--- Task to complete ---
Take the lines from the one with "Uncheck purchase default" through the last line of the material below and write them out exactly, without any pictures.

--- Supplied data ---
- Opening Delimiter -

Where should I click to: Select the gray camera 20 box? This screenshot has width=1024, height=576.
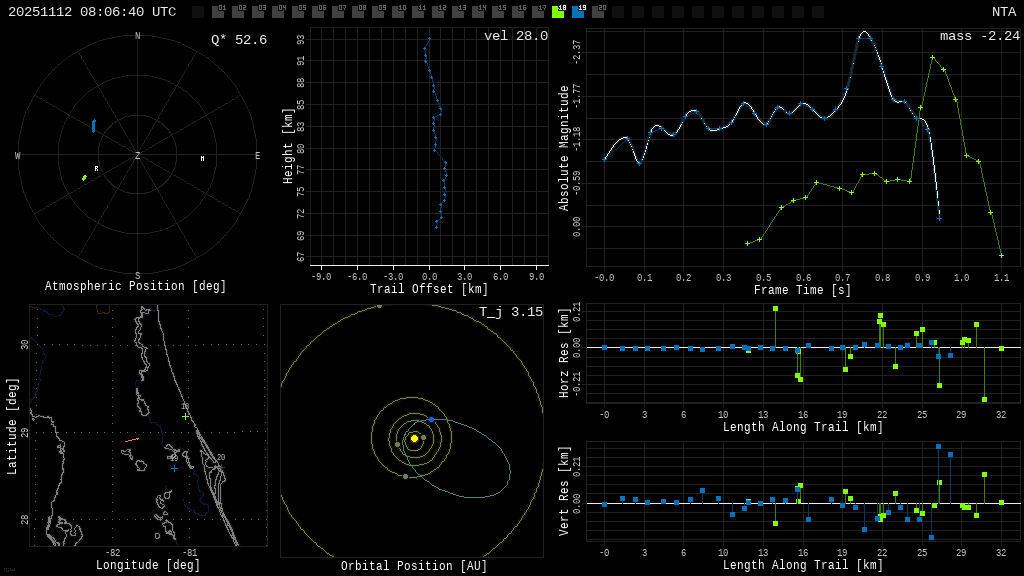tap(598, 12)
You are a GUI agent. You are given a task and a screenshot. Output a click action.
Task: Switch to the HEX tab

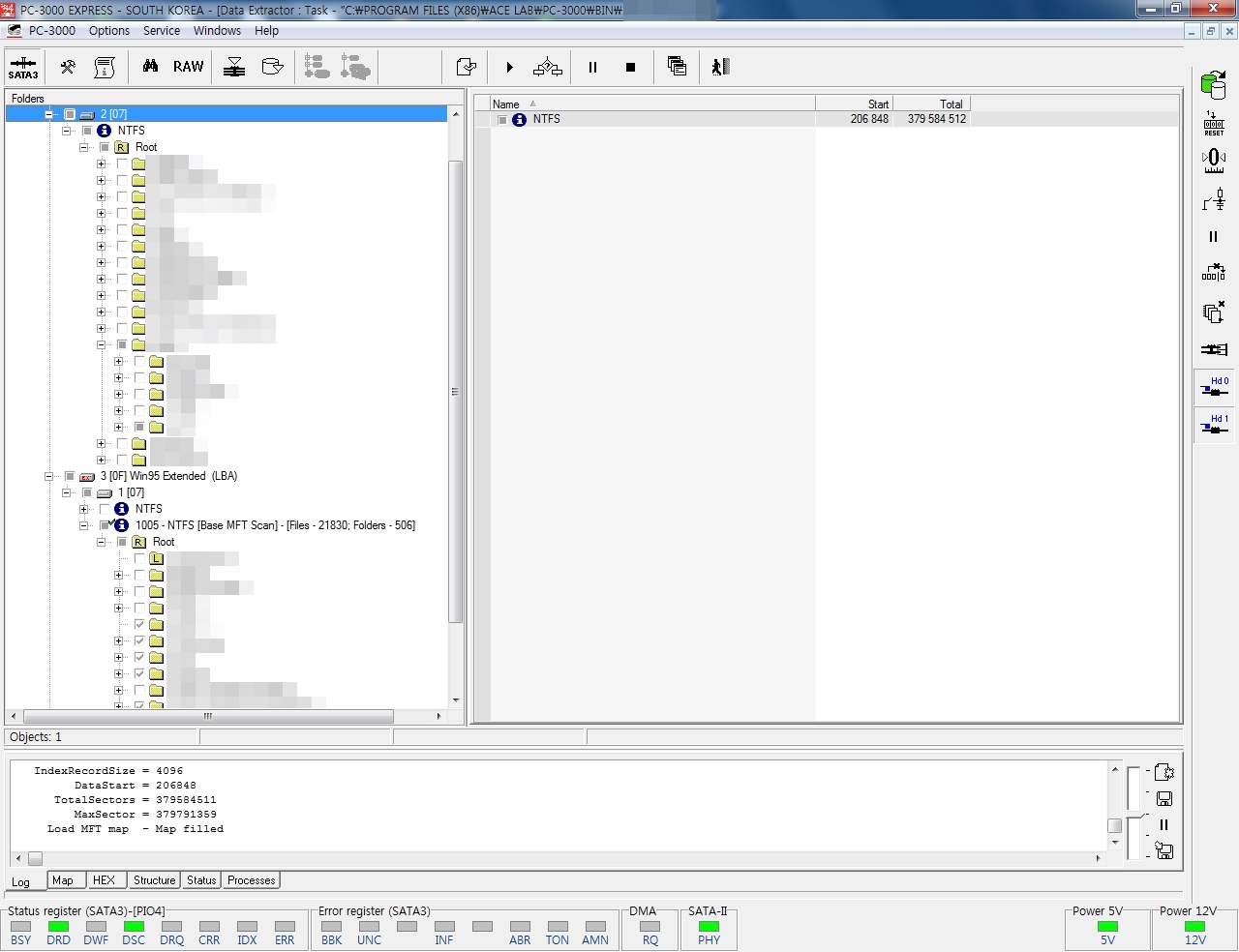tap(104, 880)
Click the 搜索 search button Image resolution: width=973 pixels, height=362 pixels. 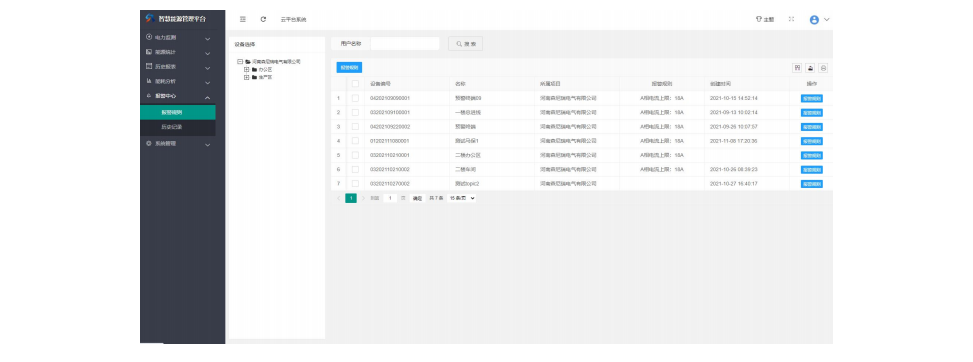pyautogui.click(x=465, y=44)
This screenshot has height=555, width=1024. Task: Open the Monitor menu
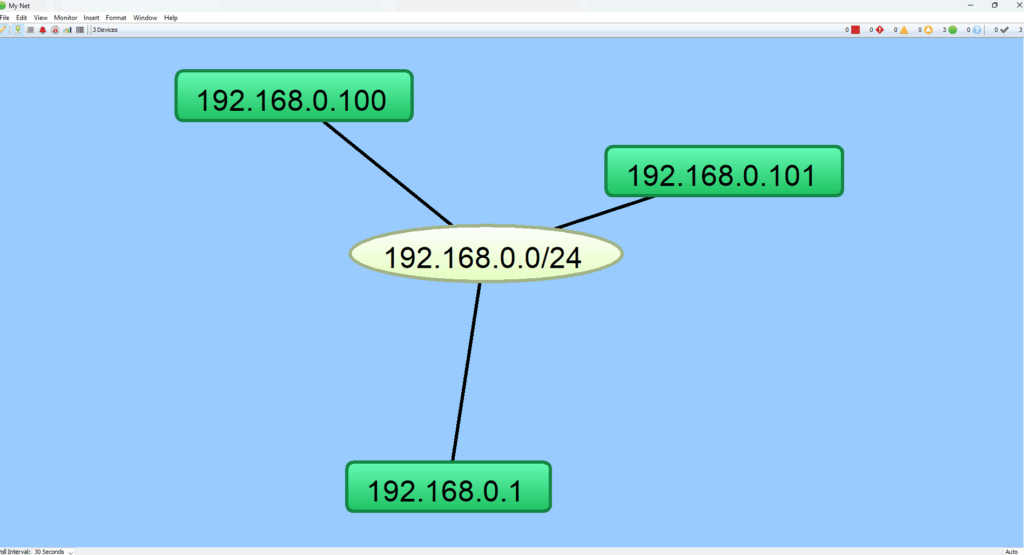coord(65,18)
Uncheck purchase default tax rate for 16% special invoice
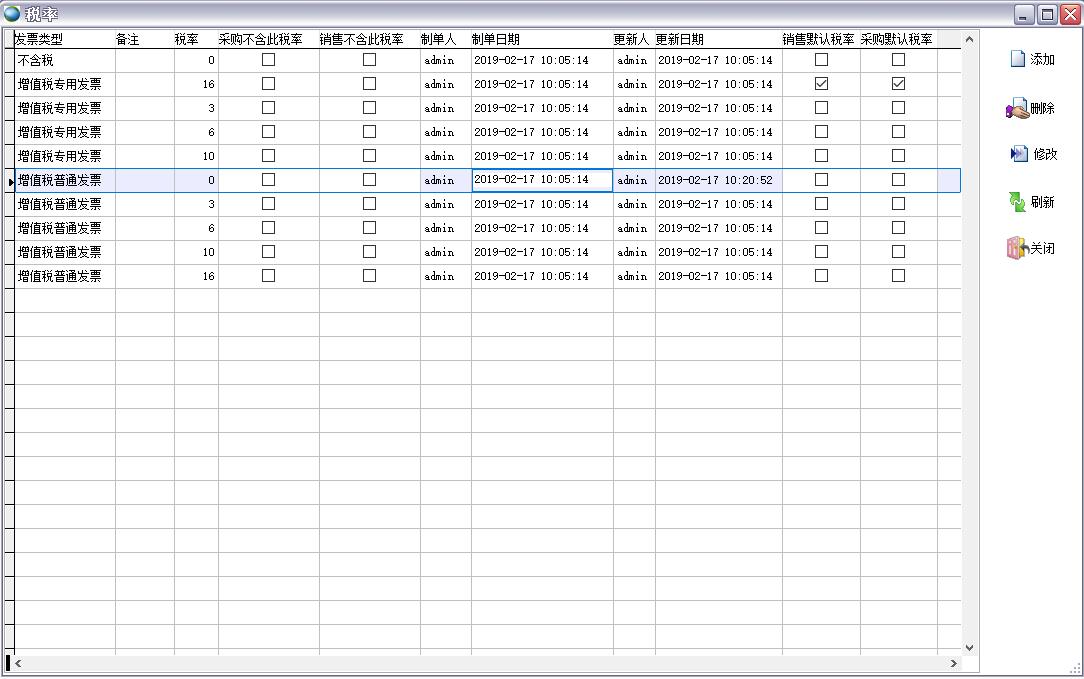 click(x=898, y=84)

- Closing Delimiter -

--- Solved problem ---
Uncheck purchase default tax rate for 16% special invoice
 click(x=898, y=84)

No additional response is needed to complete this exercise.